Jumat 24-03-2017,15:00 WIB
CIREBON – Komisi II DPRD Kabupaten Cirebon meminta eksekutif agar memberikan peringatan terhadap pengelola Pasar Sandang Tegal Gubug Kecamatan Arjawinangun. Pasalnya pasar sandang terbesar se-Asia Tenggara tersebut bandel belum bayar pajak bumi bangunan (PBB), hingga mencapai Rp300 juta.
|
Cakra Suseno. dok. Rakyat Cirebon |
Demikian disampaikan Ketua Komisi II DPRD, R Cakra Suseno pada Rakcer, Kamis (23/3). Dikatakan, Badan Pengelolaan Pendapatan Daerah (BPPD) untuk segera memberikan warning kepada pihak pengelola pasar tersebut.
\"Dinas terkait harus memberikan peringatan keras pada pengelola, karena jumlah tunggakannya cukup besar,” tegas Cakra.Politisi Gerindra itu menambahkan, pemerintah Kabupaten (Pemkab) Cirebon sebetulnya sudah cukup bijaksana kaitan dengan aturan pajak. Artinya pemerintah sudah menghilangkan bunga, sehingga yang dibayarkan pokoknya saja. Namun masih juga banyak yang tidak patuh.
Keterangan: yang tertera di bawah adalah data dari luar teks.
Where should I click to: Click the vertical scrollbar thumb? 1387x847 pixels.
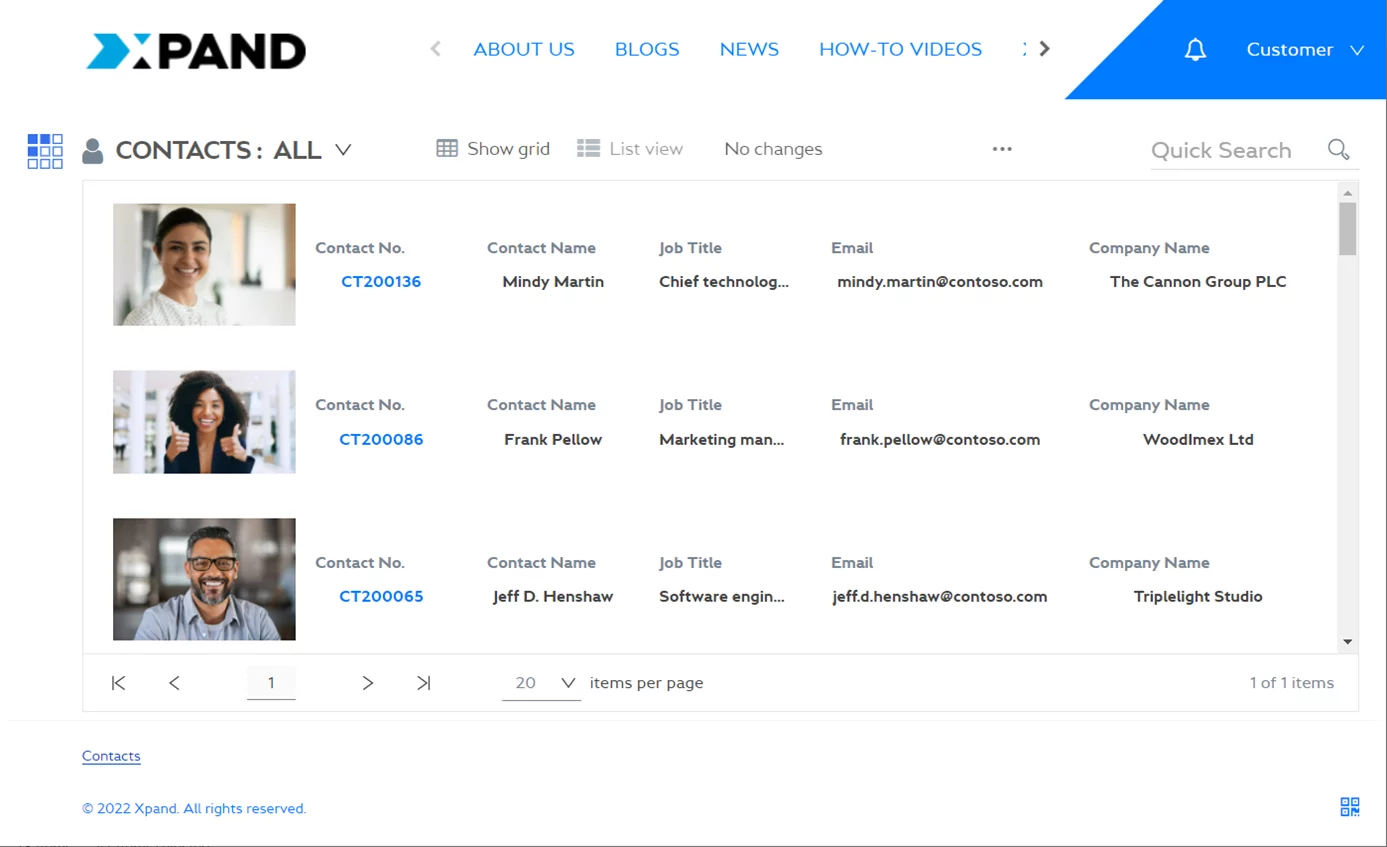tap(1347, 228)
\"Didalam kebijakan daerah itu sudah sangat ringan, si pemohon cukup membayar pokoknya saja tapi masih tetap tidak patuh, untuk itu perlu adanya tindak lanjut,\" jelasnya. Diakuinya, saat ini pihaknya juga tengah mengumpulkan data-data pendukung sebelum melakukan kunjungan kerja ke pasar tersebut.
Sementara itu salah satu pedagang pasar, H Ismail Fahmi mengungkapkan, persoalan di pasar Tegal Gubug cukup pelik. “Untuk menyelesaikan persoalan ini sebenarnya kuncinya di pemerintah desa dan pengembang,” terangnya.
Baru-baru ini persoalan yang muncul adalah kaitan dengan perpanjangan sertifikat hak guna bangunan (SHGB). Masa akhir perpanjangan SHGB blok A sampai sebagian blok E selesai pada tahun 2015 lalu, kemudian blok E-G selesai di tahun 2016 sementara blok H-I di tahun 2017 ini.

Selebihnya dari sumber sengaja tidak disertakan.